Your goal:
Every line of the data below must be output exactly, with images left out.

Information given:

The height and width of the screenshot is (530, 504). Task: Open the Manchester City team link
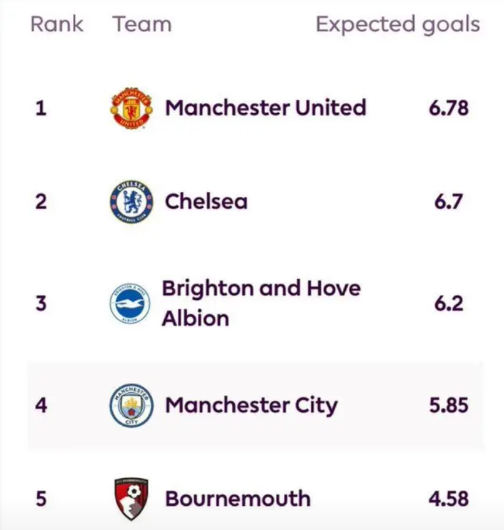pos(251,406)
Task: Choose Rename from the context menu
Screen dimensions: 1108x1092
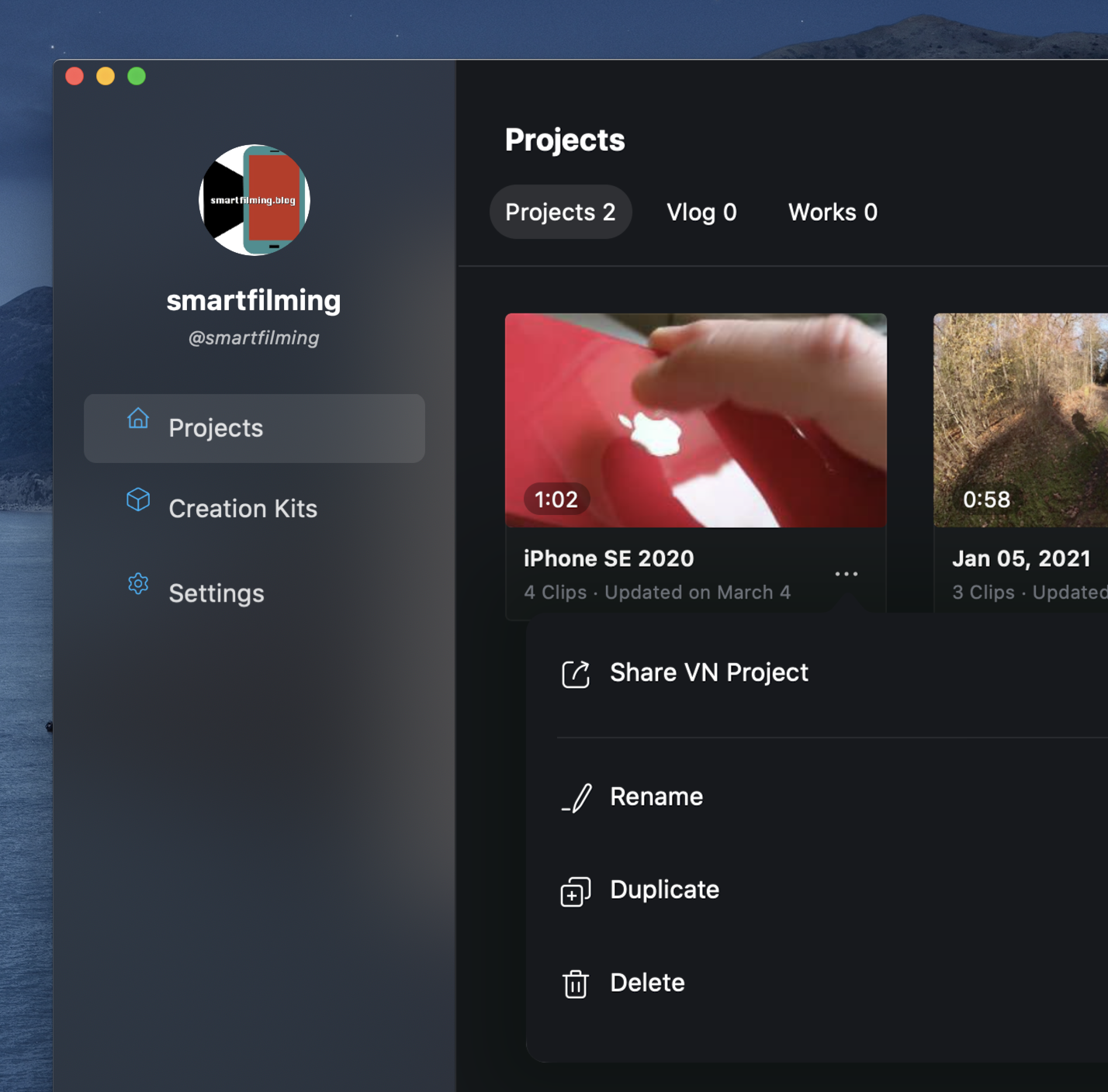Action: 656,797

Worked solution:
The height and width of the screenshot is (530, 504). Task: Open the Manchester City team link
pos(251,406)
Task: Choose Rename from the context menu
Screen dimensions: 1108x1092
Action: 656,797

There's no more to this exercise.